Perovskite Solar Cell (PSC) Tutorial – Part D: Parasitic Components & Dark JV

1. Parasitic effects in perovskite devices

Drift–diffusion modelling gives a detailed picture of the perovskite absorber, where both electrons and holes are present and recombination, trapping, and photogeneration occur. However, real perovskite solar cells also show non-ideal behaviour caused by their transport layers, contacts, and fabrication imperfections. These effects appear as parasitic components that modify the JV curve.

One of the most common parasitics is the series resistance (R_s), which comes from the finite conductivity of the transparent electrode (e.g. FTO), carrier transport layers such as TiO₂ or Spiro-OMeTAD, and even wiring and sheet resistance. It mainly affects the high-voltage region of the JV curve, where current begins to roll off, lowering the fill factor and reducing the maximum power point.

§ **Dataset excerpt**
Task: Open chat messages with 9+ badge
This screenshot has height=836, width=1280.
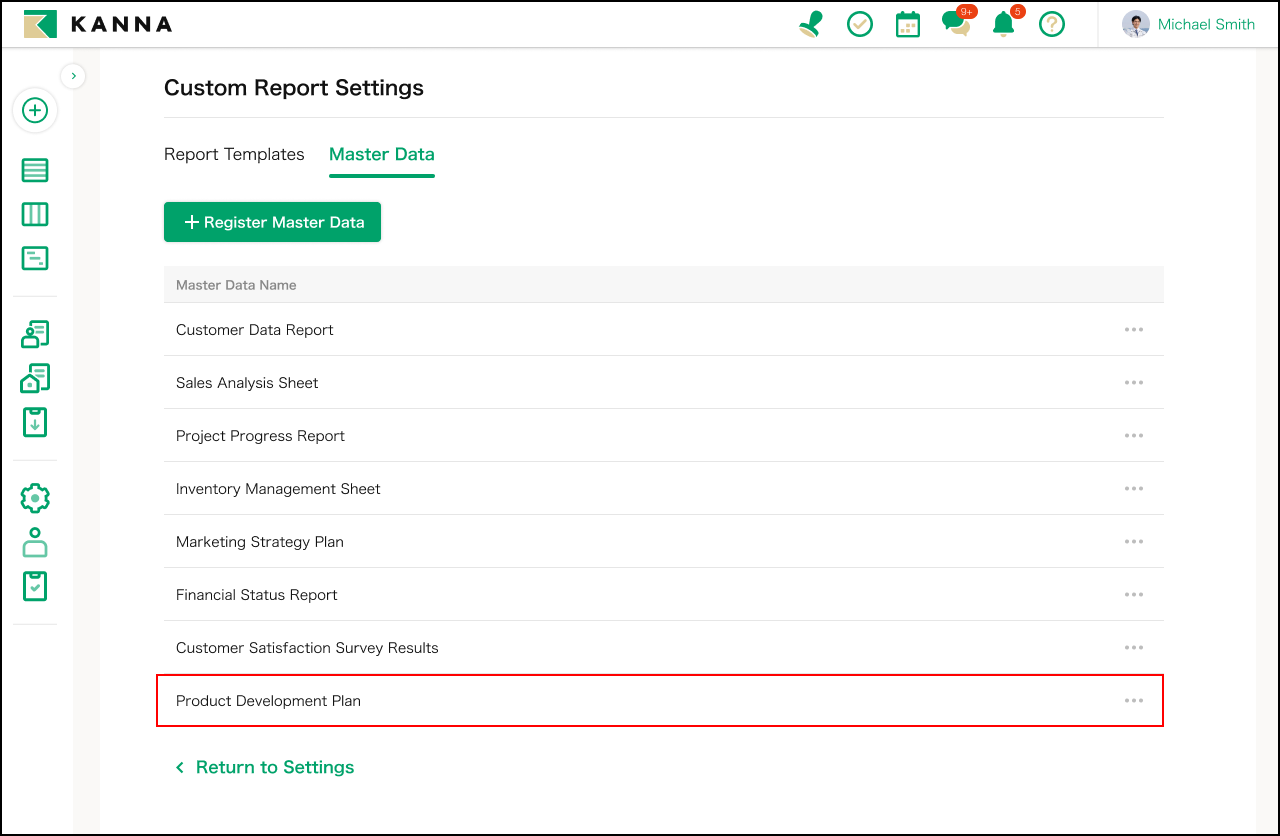Action: pos(955,24)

§ **About this exercise**
Quote everything from "One of the most" down to "maximum power point." in the perovskite solar cell tutorial above, word for word.

§ **Finished task**
One of the most common parasitics is the series resistance (R_s), which comes from the finite conductivity of the transparent electrode (e.g. FTO), carrier transport layers such as TiO₂ or Spiro-OMeTAD, and even wiring and sheet resistance. It mainly affects the high-voltage region of the JV curve, where current begins to roll off, lowering the fill factor and reducing the maximum power point.